___ KUTIPAN TERPILIH

Chan (2000, Journal of Climate 13(16)) juga menyebutkan, dalam tahun-tahun La Nina, Laut Cina Selatan cenderung memiliki lebih banyak terjadi Siklon Tropis pada bulan September dan Oktober, sementara wilayah Samudera Pasifik Barat lainnya, aktivitas Siklon Tropis cenderung berkurang di bulan Agustus hingga November. Namun, dalam hal ini masih terdapat perbedaan pandangan di kalangan ilmuwan iklim dimana sebagian mereka menyatakan bahwa kondisi El Nino menyebabkan intensitas siklon tropis di wilayah ini lebih kuat dan memiliki durasi lebih lama (Chun Hsu, 2013; Camargo & Sobel, 2004).

Studi terbaru oleh Liu dan Chan (2017, International Journal of Climatology 38 (3)) mengungkapkan jika terjadi peristiwa La Nina dan keadaan suhu permukaan laut sekitar kolam hangat (warm pool) Indo-Pasifik mengindikasikan persistensi lebih dingin dari wilayah sekitarnya, kemungkinan terjadinya siklon tropis akan melebihi kondisi normalnya.

______
___ CUPLIKAN DATA

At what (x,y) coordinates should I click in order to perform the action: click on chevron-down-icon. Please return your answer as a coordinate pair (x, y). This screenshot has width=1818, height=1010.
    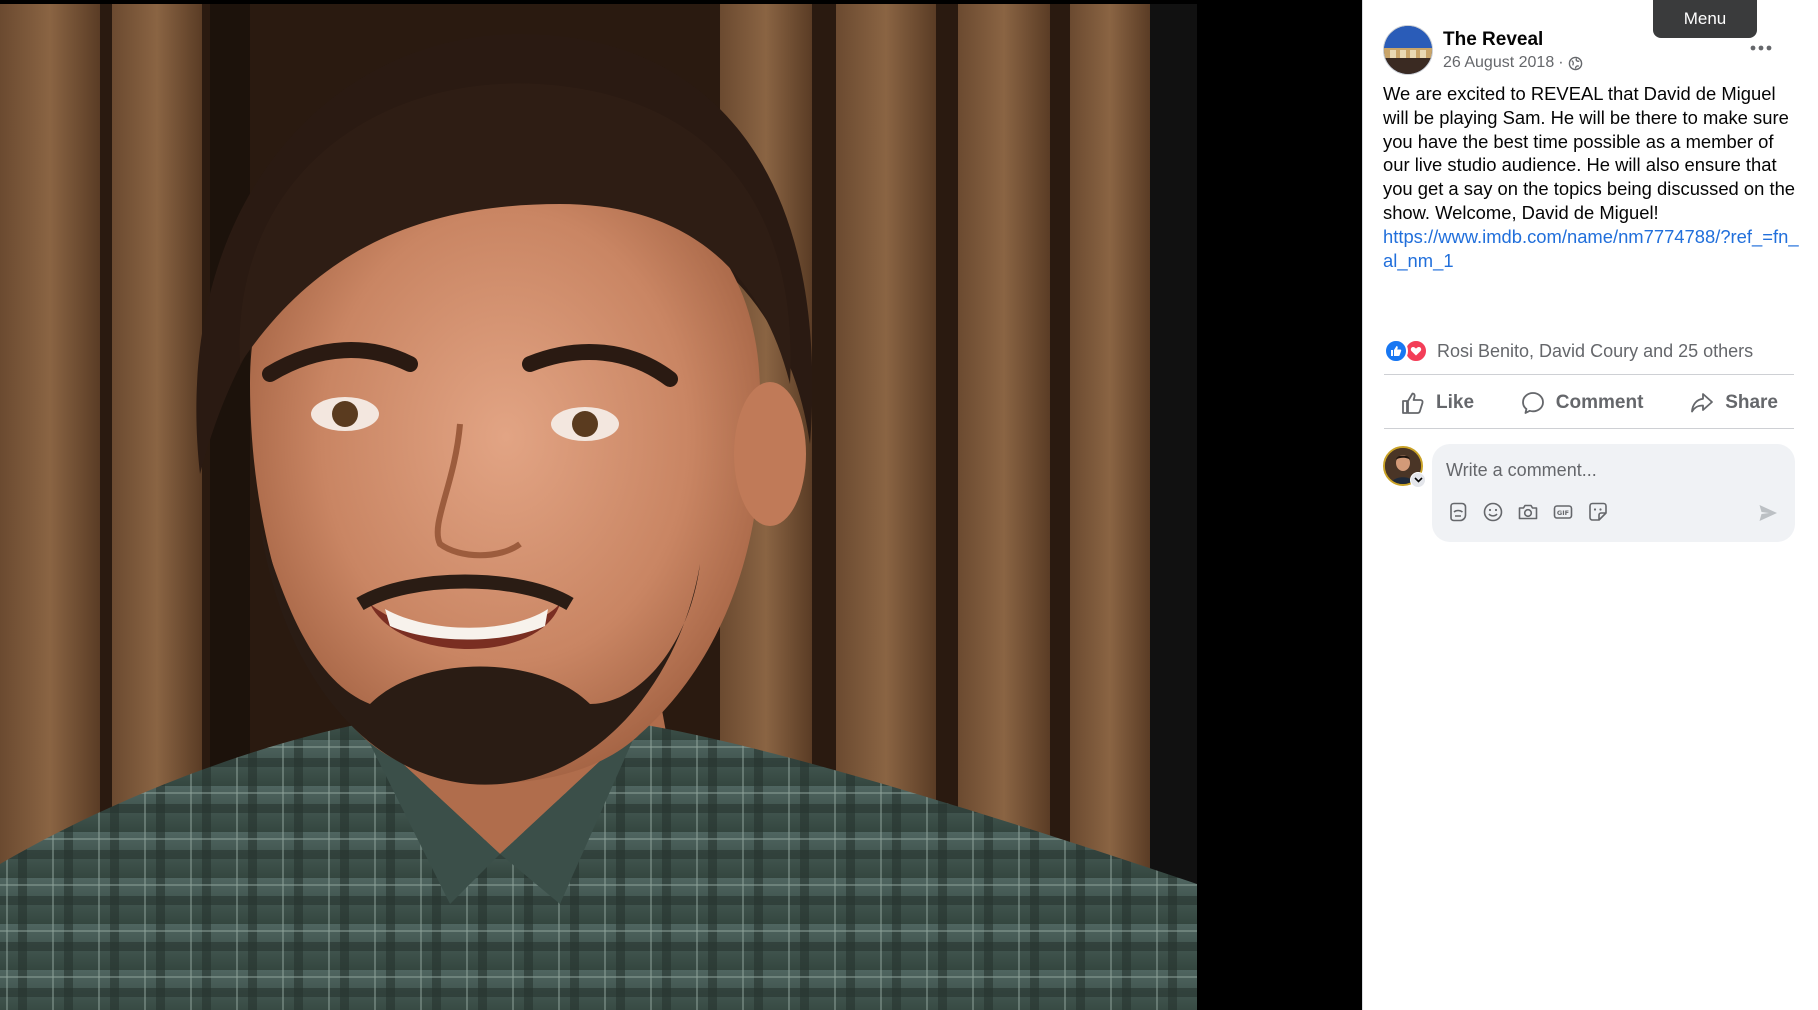
    Looking at the image, I should click on (1418, 480).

______

YANG DIMINTA
Salin ulang tanpa perubahan bagian kutipan tentang siklon tropis yang dibuka dengan kata-kata berisi "Chan (2000, Journal" dan ditutup dengan "Camargo & Sobel, 2004).". Data di atas tidak diperlukan sama sekali.

KELUARAN BERIKUT
Chan (2000, Journal of Climate 13(16)) juga menyebutkan, dalam tahun-tahun La Nina, Laut Cina Selatan cenderung memiliki lebih banyak terjadi Siklon Tropis pada bulan September dan Oktober, sementara wilayah Samudera Pasifik Barat lainnya, aktivitas Siklon Tropis cenderung berkurang di bulan Agustus hingga November. Namun, dalam hal ini masih terdapat perbedaan pandangan di kalangan ilmuwan iklim dimana sebagian mereka menyatakan bahwa kondisi El Nino menyebabkan intensitas siklon tropis di wilayah ini lebih kuat dan memiliki durasi lebih lama (Chun Hsu, 2013; Camargo & Sobel, 2004).